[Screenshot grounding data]
==*==
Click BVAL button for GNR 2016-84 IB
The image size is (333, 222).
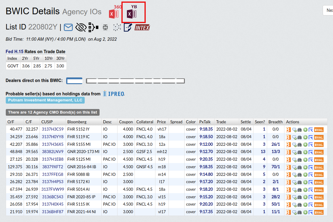[x=319, y=167]
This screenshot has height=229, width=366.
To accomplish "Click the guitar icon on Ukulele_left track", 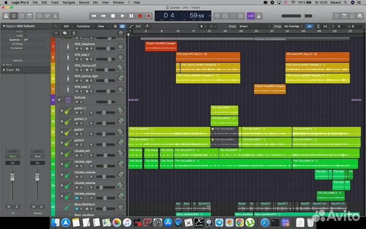I will [67, 153].
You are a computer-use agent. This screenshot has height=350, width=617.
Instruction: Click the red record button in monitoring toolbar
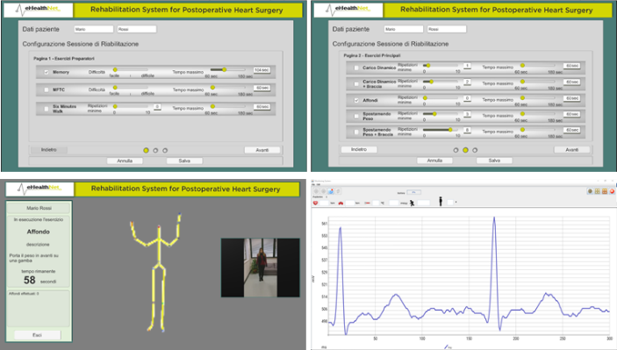pyautogui.click(x=612, y=191)
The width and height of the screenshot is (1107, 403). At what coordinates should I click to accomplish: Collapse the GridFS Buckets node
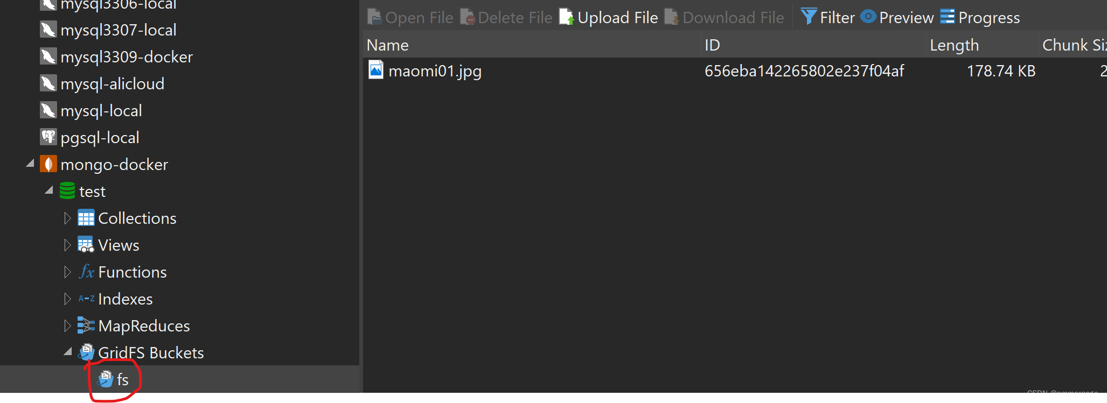pyautogui.click(x=67, y=352)
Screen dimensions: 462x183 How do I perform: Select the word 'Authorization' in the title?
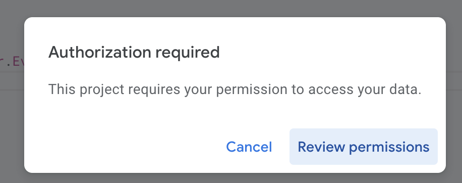(x=100, y=52)
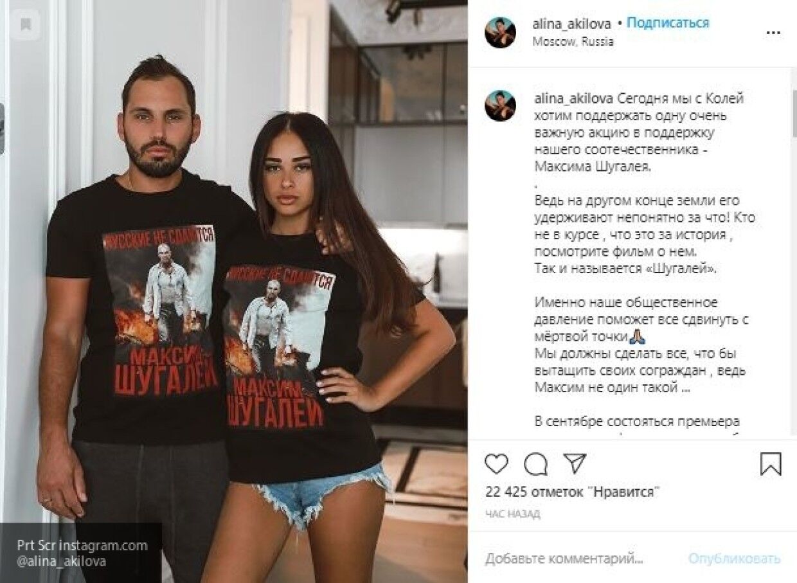Click the avatar beside the caption
The height and width of the screenshot is (583, 797).
tap(500, 106)
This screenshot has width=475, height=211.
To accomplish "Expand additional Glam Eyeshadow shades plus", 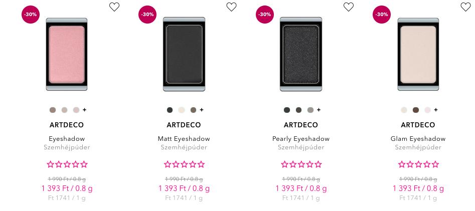I will (x=436, y=110).
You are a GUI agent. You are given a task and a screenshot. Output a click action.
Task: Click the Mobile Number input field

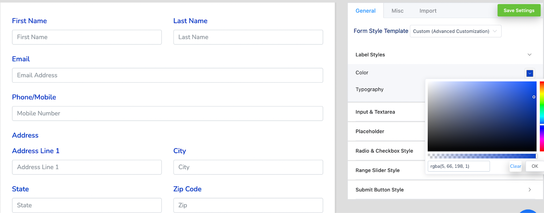(x=167, y=113)
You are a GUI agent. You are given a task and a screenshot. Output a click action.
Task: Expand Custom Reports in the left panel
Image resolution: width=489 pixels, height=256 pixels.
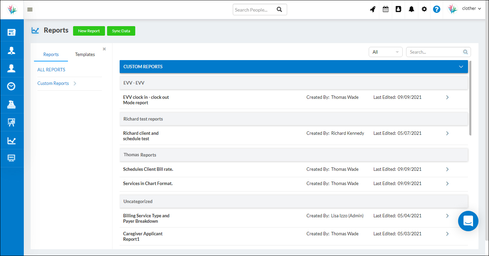click(74, 83)
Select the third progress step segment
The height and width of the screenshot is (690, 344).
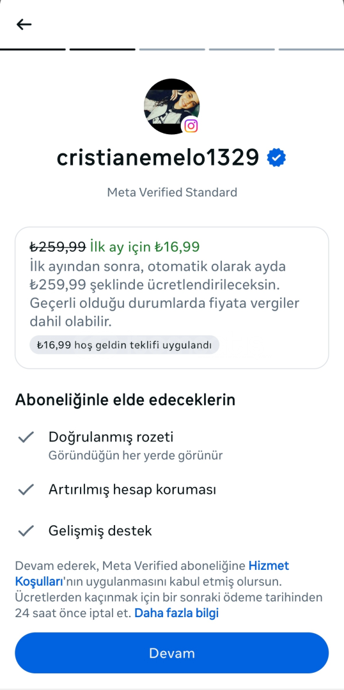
==*==
#### [How to complete this task]
Above are entries with pictures among them. Write out exactly the lines from the one containing "Screen dimensions: 462x183" through the one containing "This screenshot has width=475, height=211.", ends included, and leave those pictures out.

#### [Exercise result]
Screen dimensions: 462x183 How do I perform: Select the word 'Authorization' in the title?
(x=100, y=52)
Click the avatar beside the caption
The height and width of the screenshot is (583, 797).
tap(500, 106)
This screenshot has width=475, height=211.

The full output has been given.